Hier also veranstaltete das Europäische Forum, das die europäische Einigung nicht den Politikern überlassen, sondern sie zu einem anspruchsvollen Intellektuellenthema machen will, seine dritte Podiumsdiskussion. Viel Publikum, vor allem Deutsche und Polen - wobei an den polnischen Damen und Herren wieder auffiel, dass sie eleganter, wenigstens sorgfältiger gekleidet sind als die Deutschen. Am Anfang und Ende rahmte Musik zeremoniell die Diskussion, Anne Bärenz und Frank Wolff, Klavier, Gesang, Cello; vom Wein und den Häppchen hinterher zu schweigen.
Ob das sich einigende Europa seinen Bürgern Heimat biete, war also das Thema, und Klaus Harpprecht beschrieb liebevoll das südfranzösische Dorf, das zwischen all seinen Reisen Heimat ist. Wie ihm die europäische Integration erlaubt, dort an der Lokalpolitik teilzunehmen, demnächst neben der deutschen die französische Staatsbürgerschaft zu erwerben. Er könnte sogar als Dorfbürgermeister kandidieren! - Neben Harpprechts französischem Dorf rückte Maarten Brands, nicht weniger weit gereist, sogleich seine niederländische Kleinstadt, in zurückzukehren ihm - bei aller Liebe zu New York City - immer wieder wohl tut.
Diese Art Heimat kennt jeder - sogar als Vertriebener: als Heimweh. Adam Michnik, Chefredakteur der polnischen Tageszeitung Gazeta Wyborcza, hatte das passende Bild: Heimat ist wie Sauerstoff für das Atmen, man bemerkt Heimat erst, wenn sie fehlt. Jahrhunderte lang kannten sich die Polen gut aus mit diesem Luftmangel, als geteilte, inexistente Nation; deshalb, so Michnik, sei für ihn ein Europa ohne Nationalstaaten undenkbar - eine Selbstverständlichkeit vielleicht erst für seinen Sohn, jetzt 15 Jahre alt. Dass ein Teil der polnischen Nation dieselbe nur als katholische und kirchentreue anerkannt, das haben die anders gesonnenen Fraktionen gut unter Kontrolle. Das Publikum glaubte es dem durchtrainierten Bürgerrechtler aufs Wort. Er erzählte auch so gute Witze - aber dafür ist jetzt keine Zeit.

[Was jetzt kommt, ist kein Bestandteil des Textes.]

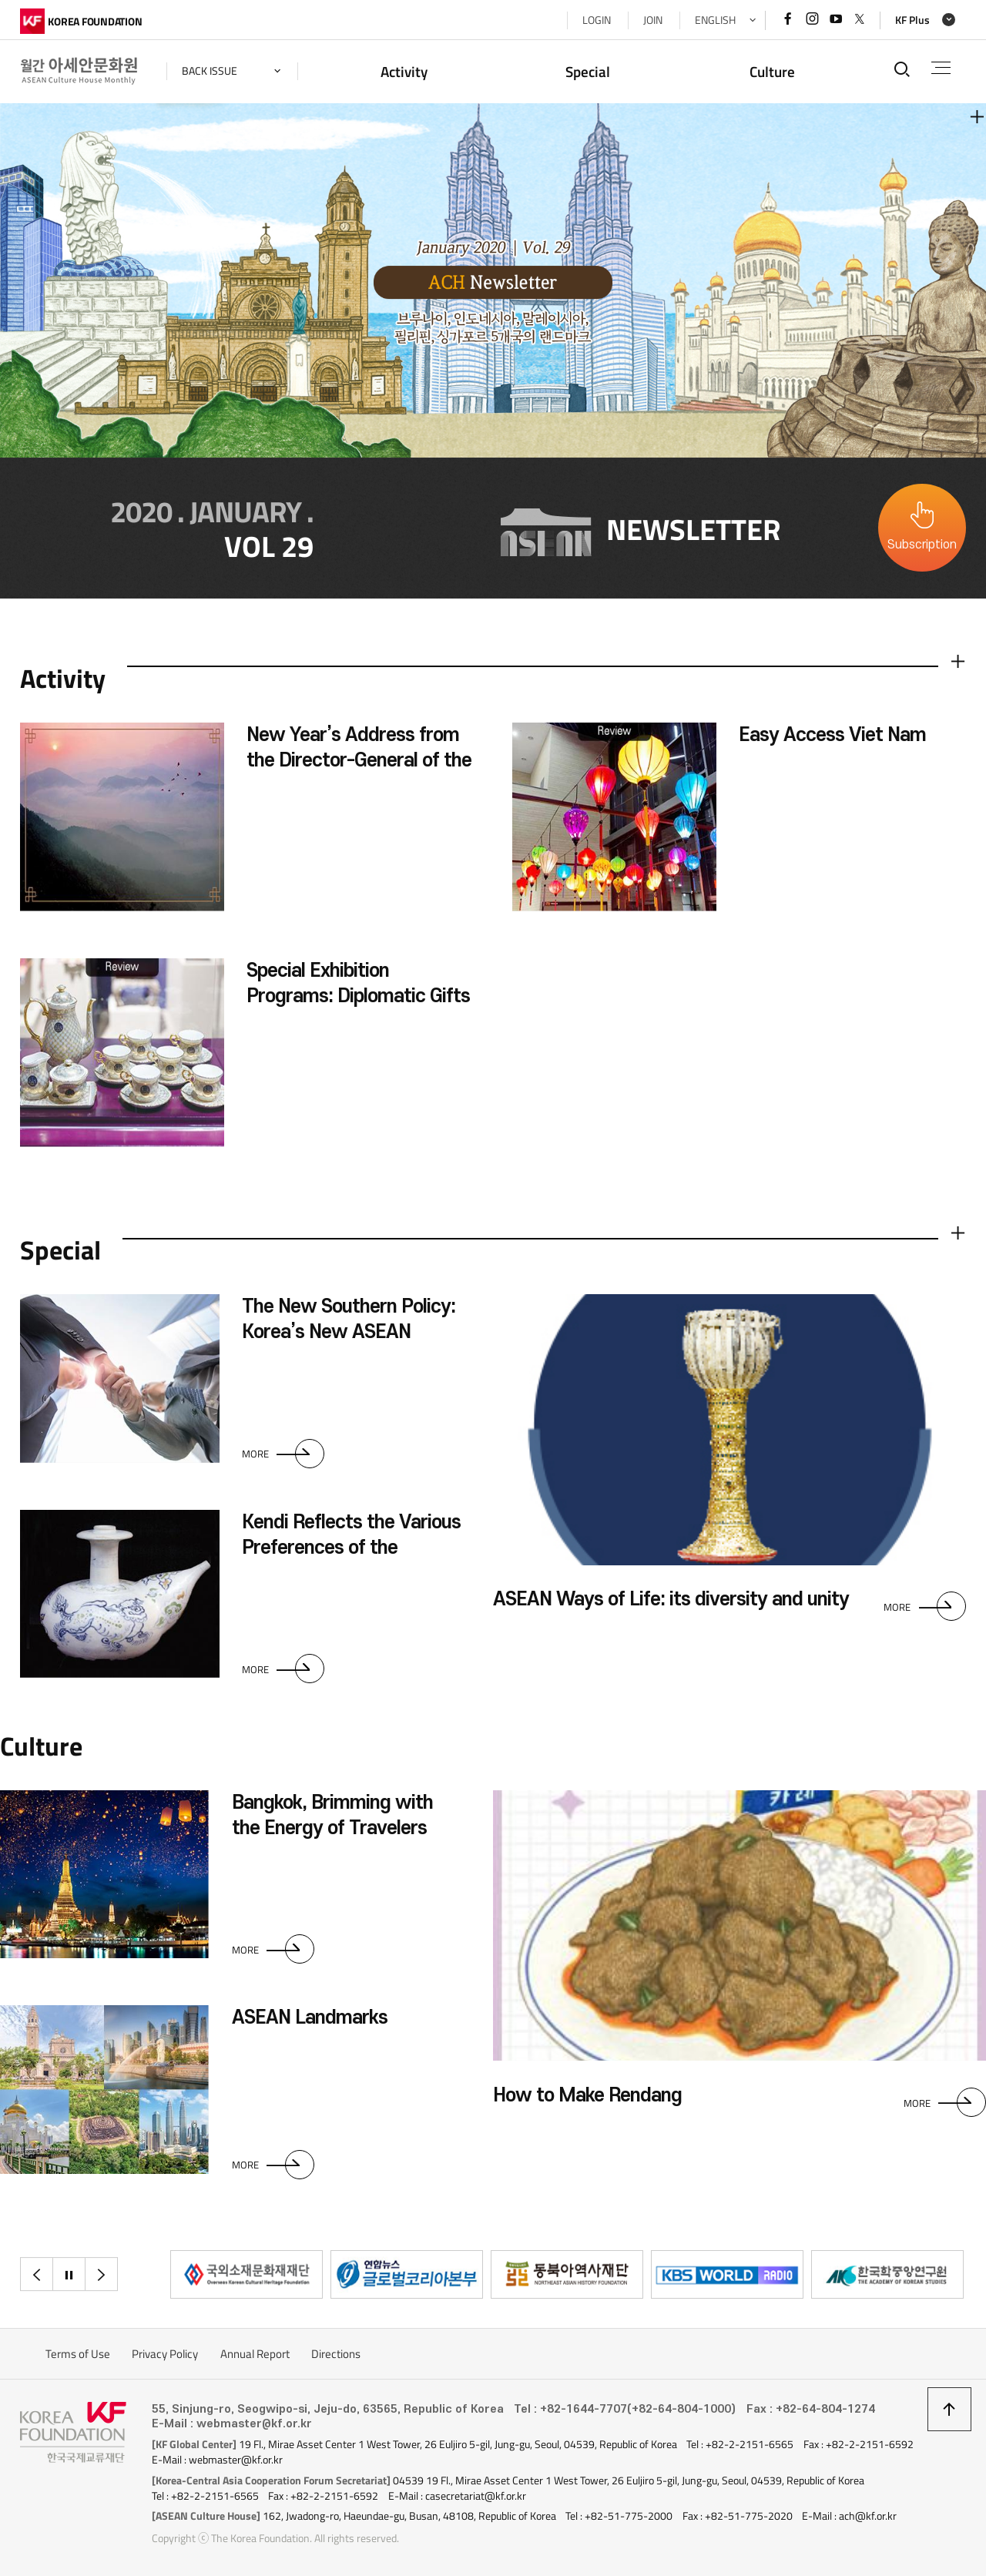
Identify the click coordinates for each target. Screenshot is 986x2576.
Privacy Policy (165, 2354)
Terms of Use (77, 2354)
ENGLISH (715, 20)
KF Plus (912, 20)
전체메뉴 (941, 68)
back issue (209, 70)
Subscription (922, 545)
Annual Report (255, 2354)
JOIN (652, 20)
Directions (336, 2354)
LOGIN (596, 20)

Die Dichterin Herta Müller, schon 1987 aus Ceausescus, Rumänien entkommen, hat noch jenen repressiven Heimatbegriff vor Augen, der mit dem Nationalismus und seinen fürchterlichsten Exzessen verknüpft ist. Zweifach konnte man sie unter Druck setzen: als Deutsche, die halt den Sitten und Traditionen der Rumänien-deutschen Heimat genau zu entsprechen habe; und gleichzeitig beäugte sie Rumänien misstrauisch, ob sie auch dessen Loyalitätsverpflichtungen einhalte, obwohl sie einer Minderheitensprache angehörte. Herta Müller schilderte eindrucksvoll, wie sie die Bundesrepublik noch immer fassungslos mache, insofern sie all das nicht von ihr verlangt, keine Heimattreue, keine nationale Loyalitätserklärung bei jeder passenden Gelegenheit. Immer noch kann sie es kaum glauben, dass es auch so bleiben wird.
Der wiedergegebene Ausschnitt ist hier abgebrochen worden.